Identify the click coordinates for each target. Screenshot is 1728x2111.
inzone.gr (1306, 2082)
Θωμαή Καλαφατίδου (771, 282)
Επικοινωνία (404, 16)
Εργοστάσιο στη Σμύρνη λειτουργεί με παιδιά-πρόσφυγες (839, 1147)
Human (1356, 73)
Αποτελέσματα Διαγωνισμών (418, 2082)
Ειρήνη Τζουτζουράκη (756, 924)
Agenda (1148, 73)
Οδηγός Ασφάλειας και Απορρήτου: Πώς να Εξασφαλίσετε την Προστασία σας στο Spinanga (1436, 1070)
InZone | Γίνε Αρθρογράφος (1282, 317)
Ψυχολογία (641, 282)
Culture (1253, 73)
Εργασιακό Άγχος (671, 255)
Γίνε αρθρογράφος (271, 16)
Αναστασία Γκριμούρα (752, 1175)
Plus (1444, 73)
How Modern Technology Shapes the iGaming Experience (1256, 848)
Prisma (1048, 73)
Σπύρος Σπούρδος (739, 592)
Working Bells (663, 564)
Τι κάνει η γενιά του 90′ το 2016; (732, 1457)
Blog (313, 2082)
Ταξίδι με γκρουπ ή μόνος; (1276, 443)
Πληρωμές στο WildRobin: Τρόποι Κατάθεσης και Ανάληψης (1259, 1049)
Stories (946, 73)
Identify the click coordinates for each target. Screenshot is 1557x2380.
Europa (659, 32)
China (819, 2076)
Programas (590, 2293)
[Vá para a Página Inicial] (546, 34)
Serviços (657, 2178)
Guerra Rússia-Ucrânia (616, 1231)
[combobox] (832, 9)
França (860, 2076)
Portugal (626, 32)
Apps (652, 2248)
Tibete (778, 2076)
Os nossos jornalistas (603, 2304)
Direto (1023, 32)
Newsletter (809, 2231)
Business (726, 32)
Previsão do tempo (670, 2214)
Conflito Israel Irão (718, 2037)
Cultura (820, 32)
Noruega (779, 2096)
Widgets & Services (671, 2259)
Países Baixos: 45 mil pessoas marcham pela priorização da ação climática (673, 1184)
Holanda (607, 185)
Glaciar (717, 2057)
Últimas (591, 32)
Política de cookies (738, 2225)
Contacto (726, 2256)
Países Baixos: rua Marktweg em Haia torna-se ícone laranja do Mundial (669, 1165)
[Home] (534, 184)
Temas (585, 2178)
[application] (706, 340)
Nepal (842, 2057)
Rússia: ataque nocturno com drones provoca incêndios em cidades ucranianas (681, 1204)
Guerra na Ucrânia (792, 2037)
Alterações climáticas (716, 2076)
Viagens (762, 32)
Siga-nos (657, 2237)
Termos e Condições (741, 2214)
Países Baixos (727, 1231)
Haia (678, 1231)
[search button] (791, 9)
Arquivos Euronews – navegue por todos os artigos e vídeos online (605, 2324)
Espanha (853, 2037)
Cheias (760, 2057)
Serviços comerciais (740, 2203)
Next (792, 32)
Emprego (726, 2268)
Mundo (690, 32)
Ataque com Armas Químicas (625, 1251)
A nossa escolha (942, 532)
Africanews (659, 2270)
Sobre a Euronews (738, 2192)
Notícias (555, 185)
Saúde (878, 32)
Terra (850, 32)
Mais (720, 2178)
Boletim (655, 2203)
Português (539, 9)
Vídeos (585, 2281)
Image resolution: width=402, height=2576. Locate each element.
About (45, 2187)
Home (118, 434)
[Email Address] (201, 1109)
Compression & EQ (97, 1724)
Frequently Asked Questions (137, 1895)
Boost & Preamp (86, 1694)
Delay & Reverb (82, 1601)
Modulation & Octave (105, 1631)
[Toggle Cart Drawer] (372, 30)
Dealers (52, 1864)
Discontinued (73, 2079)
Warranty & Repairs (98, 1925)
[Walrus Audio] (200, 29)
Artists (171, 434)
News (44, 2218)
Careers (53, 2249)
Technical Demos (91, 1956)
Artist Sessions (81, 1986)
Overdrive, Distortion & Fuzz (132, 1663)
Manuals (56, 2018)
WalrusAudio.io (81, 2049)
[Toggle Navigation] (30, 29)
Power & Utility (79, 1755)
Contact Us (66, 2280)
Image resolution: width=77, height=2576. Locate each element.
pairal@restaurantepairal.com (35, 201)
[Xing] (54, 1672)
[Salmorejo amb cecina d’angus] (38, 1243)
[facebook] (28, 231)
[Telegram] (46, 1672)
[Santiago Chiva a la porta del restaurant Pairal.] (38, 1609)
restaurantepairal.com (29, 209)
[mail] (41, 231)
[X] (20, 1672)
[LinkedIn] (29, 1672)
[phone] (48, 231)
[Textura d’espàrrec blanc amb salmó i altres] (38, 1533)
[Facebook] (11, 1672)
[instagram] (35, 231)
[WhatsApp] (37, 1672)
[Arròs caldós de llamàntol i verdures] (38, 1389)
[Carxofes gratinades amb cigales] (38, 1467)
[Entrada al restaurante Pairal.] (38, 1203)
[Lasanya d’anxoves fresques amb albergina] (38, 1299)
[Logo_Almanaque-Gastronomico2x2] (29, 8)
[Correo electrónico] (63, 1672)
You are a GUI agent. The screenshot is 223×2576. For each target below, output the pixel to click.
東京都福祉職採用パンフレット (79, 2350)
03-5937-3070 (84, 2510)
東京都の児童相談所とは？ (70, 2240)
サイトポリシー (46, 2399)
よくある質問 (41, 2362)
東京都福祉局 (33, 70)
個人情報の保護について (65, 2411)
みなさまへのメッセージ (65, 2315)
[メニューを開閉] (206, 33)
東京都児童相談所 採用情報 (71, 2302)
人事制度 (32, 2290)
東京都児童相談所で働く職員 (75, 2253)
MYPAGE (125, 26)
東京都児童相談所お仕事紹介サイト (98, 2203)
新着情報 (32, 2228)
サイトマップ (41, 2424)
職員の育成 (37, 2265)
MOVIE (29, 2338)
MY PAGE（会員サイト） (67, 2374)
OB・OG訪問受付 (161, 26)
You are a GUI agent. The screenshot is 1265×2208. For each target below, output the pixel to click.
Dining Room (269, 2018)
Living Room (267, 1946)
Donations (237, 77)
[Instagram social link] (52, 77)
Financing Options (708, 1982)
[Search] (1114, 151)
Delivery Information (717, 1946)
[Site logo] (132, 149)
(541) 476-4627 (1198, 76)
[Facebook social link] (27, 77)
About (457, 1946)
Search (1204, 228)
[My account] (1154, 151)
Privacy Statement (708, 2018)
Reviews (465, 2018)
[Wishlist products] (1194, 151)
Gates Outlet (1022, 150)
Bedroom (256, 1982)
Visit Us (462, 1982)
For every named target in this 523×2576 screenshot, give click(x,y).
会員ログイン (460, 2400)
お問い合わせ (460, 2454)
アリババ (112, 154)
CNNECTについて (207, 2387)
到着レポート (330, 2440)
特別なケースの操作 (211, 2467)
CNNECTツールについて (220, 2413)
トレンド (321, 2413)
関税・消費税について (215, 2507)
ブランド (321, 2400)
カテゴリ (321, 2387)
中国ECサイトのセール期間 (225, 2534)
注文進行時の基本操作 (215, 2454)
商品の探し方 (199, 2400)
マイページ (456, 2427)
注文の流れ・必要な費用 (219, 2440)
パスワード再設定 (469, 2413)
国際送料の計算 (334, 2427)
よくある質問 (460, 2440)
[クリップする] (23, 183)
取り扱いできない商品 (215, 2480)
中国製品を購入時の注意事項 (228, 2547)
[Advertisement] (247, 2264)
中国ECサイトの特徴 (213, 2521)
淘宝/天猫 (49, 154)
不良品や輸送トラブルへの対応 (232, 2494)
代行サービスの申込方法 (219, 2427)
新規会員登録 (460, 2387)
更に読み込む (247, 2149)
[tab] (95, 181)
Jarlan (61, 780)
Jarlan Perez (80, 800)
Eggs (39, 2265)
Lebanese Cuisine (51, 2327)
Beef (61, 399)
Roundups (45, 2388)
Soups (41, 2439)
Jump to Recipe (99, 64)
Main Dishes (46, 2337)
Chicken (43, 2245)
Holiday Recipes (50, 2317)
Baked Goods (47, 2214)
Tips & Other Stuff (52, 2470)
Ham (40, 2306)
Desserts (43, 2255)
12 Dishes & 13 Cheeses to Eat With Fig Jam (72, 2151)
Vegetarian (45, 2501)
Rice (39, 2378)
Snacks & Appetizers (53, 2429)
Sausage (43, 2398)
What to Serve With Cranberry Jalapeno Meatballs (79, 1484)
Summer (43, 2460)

◆ About this exercise
Retype only this portion of the data above: the line containing "[combobox] (832, 9)", the line containing "Technical Demos (91, 1956)", and all lines between them, exactly.

◆ Worked solution
[combobox] (832, 9)
França (860, 2076)
Portugal (626, 32)
Apps (652, 2248)
Tibete (778, 2076)
Os nossos jornalistas (603, 2304)
Direto (1023, 32)
Newsletter (809, 2231)
Business (726, 32)
Previsão do tempo (670, 2214)
Conflito Israel Irão (718, 2037)
Cultura (820, 32)
Noruega (779, 2096)
Widgets & Services (671, 2259)
Países Baixos: 45 mil pessoas marcham pela priorização da ação climática (673, 1184)
Holanda (607, 185)
Glaciar (717, 2057)
Últimas (591, 32)
Política de cookies (738, 2225)
Contacto (726, 2256)
Países Baixos: rua Marktweg em Haia torna-se ícone laranja do Mundial (669, 1165)
[Home] (534, 184)
Temas (585, 2178)
[application] (706, 340)
Nepal (842, 2057)
Rússia: ataque nocturno com drones provoca incêndios em cidades ucranianas (681, 1204)
Guerra na Ucrânia (792, 2037)
Alterações climáticas (716, 2076)
Viagens (762, 32)
Siga-nos (657, 2237)
Termos e Condições (741, 2214)
Países Baixos (727, 1231)
Haia (678, 1231)
[search button] (791, 9)
Arquivos Euronews – navegue por todos os artigos e vídeos online (605, 2324)
Espanha (853, 2037)
Cheias (760, 2057)
Serviços comerciais (740, 2203)
Next (792, 32)
Emprego (726, 2268)
Mundo (690, 32)
Ataque com Armas Químicas (625, 1251)
A nossa escolha (942, 532)
Africanews (659, 2270)
Sobre a Euronews (738, 2192)
Notícias (555, 185)
Saúde (878, 32)
Terra (850, 32)
Mais (720, 2178)
Boletim (655, 2203)
Português (539, 9)
Vídeos (585, 2281)
Image resolution: width=402, height=2576. Locate each element.
About (45, 2187)
Home (118, 434)
[Email Address] (201, 1109)
Compression & EQ (97, 1724)
Frequently Asked Questions (137, 1895)
Boost & Preamp (86, 1694)
Delay & Reverb (82, 1601)
Modulation & Octave (105, 1631)
[Toggle Cart Drawer] (372, 30)
Dealers (52, 1864)
Discontinued (73, 2079)
Warranty & Repairs (98, 1925)
[Walrus Audio] (200, 29)
Artists (171, 434)
News (44, 2218)
Careers (53, 2249)
Technical Demos (91, 1956)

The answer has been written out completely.